Required action — Output every entry verbatim.

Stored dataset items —

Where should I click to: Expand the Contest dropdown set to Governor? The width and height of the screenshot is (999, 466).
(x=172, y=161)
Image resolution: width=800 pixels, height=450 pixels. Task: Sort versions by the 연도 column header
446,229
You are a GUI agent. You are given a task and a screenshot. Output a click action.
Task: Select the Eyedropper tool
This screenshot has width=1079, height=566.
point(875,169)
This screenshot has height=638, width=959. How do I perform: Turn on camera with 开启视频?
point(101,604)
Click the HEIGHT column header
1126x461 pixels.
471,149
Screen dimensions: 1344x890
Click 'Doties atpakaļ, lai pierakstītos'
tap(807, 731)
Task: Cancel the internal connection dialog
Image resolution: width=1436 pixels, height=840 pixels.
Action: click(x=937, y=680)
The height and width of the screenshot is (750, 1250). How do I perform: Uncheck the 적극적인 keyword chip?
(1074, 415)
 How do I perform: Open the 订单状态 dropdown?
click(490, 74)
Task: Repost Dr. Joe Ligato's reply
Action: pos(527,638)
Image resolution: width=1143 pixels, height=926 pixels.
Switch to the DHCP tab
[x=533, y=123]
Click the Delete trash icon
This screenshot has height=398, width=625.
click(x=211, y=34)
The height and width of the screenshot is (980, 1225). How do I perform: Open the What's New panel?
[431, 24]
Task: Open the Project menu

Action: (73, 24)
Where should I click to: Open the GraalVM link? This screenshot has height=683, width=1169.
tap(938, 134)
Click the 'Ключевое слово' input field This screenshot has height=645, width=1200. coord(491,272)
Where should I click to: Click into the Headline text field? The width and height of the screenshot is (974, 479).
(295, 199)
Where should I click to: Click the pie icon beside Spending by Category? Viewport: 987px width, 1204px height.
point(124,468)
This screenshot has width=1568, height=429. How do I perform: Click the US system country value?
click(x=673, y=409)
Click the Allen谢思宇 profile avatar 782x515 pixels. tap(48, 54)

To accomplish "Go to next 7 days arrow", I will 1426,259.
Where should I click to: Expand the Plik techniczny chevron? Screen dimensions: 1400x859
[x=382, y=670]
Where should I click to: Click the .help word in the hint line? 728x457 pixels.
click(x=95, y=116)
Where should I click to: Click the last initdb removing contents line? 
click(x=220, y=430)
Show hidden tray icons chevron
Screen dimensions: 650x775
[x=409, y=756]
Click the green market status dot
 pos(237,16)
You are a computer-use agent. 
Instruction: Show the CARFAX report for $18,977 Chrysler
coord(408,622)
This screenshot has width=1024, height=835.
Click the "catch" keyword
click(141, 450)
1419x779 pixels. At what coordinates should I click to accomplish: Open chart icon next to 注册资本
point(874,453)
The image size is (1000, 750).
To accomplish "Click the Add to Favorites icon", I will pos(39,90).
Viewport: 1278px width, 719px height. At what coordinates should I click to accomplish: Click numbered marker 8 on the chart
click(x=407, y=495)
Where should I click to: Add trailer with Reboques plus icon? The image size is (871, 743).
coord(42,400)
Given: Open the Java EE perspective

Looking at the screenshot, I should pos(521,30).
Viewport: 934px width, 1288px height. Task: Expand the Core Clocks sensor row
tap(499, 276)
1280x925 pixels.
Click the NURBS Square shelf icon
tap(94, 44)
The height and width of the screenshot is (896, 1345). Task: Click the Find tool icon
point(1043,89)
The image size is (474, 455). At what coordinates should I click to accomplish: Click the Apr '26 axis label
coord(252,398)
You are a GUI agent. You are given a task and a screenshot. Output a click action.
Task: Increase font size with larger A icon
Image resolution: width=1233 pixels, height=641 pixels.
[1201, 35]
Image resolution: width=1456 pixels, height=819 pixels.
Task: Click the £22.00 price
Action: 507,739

Solution for this exercise —
Where should I click to: Expand the Contest dropdown set to Governor? The width and height of the screenshot is (999, 466).
(x=172, y=161)
Image resolution: width=800 pixels, height=450 pixels. Task: Sort versions by the 연도 column header
446,229
You are a GUI agent. You are given a task and a screenshot. Output a click action.
Task: Select the Eyedropper tool
This screenshot has width=1079, height=566.
point(875,169)
This screenshot has height=638, width=959. How do I perform: Turn on camera with 开启视频?
point(101,604)
Click the HEIGHT column header
1126x461 pixels.
471,149
Screen dimensions: 1344x890
Click 'Doties atpakaļ, lai pierakstītos'
tap(807, 731)
Task: Cancel the internal connection dialog
Image resolution: width=1436 pixels, height=840 pixels.
Action: click(x=937, y=680)
The height and width of the screenshot is (750, 1250). How do I perform: Uncheck the 적극적인 keyword chip?
(1074, 415)
 How do I perform: Open the 订单状态 dropdown?
click(490, 74)
Task: Repost Dr. Joe Ligato's reply
Action: pos(527,638)
Image resolution: width=1143 pixels, height=926 pixels.
Switch to the DHCP tab
[x=533, y=123]
Click the Delete trash icon
This screenshot has height=398, width=625.
click(x=211, y=34)
The height and width of the screenshot is (980, 1225). How do I perform: Open the What's New panel?
[431, 24]
Task: Open the Project menu

Action: (73, 24)
Where should I click to: Open the GraalVM link? This screenshot has height=683, width=1169.
tap(938, 134)
Click the 'Ключевое слово' input field This screenshot has height=645, width=1200. coord(491,272)
Where should I click to: Click into the Headline text field? The width and height of the screenshot is (974, 479).
(295, 199)
Where should I click to: Click the pie icon beside Spending by Category? Viewport: 987px width, 1204px height.
point(124,468)
This screenshot has width=1568, height=429. How do I perform: Click the US system country value?
click(x=673, y=409)
Click the Allen谢思宇 profile avatar 782x515 pixels. tap(48, 54)

To accomplish "Go to next 7 days arrow", I will 1426,259.
Where should I click to: Expand the Plik techniczny chevron? Screen dimensions: 1400x859
[x=382, y=670]
Where should I click to: Click the .help word in the hint line? 728x457 pixels.
click(x=95, y=116)
Where should I click to: Click the last initdb removing contents line? 
click(x=220, y=430)
Show hidden tray icons chevron
Screen dimensions: 650x775
[x=409, y=756]
Click the green market status dot
 pos(237,16)
You are a computer-use agent. 
Instruction: Show the CARFAX report for $18,977 Chrysler
coord(408,622)
This screenshot has width=1024, height=835.
Click the "catch" keyword
click(141, 450)
1419x779 pixels. At what coordinates should I click to accomplish: Open chart icon next to 注册资本
point(874,453)
The image size is (1000, 750).
To accomplish "Click the Add to Favorites icon", I will pos(39,90).
Viewport: 1278px width, 719px height. At what coordinates should I click to accomplish: Click numbered marker 8 on the chart
click(x=407, y=495)
Where should I click to: Add trailer with Reboques plus icon? The image size is (871, 743).
coord(42,400)
Given: Open the Java EE perspective

Looking at the screenshot, I should pos(521,30).
Viewport: 934px width, 1288px height. Task: Expand the Core Clocks sensor row
tap(499, 276)
1280x925 pixels.
Click the NURBS Square shelf icon
tap(94, 44)
The height and width of the screenshot is (896, 1345). Task: Click the Find tool icon
point(1043,89)
The image size is (474, 455). At what coordinates should I click to accomplish: Click the Apr '26 axis label
coord(252,398)
You are a GUI agent. You are given a task and a screenshot. Output a click action.
Task: Increase font size with larger A icon
Image resolution: width=1233 pixels, height=641 pixels.
[1201, 35]
Image resolution: width=1456 pixels, height=819 pixels.
Task: Click the £22.00 price
Action: 507,739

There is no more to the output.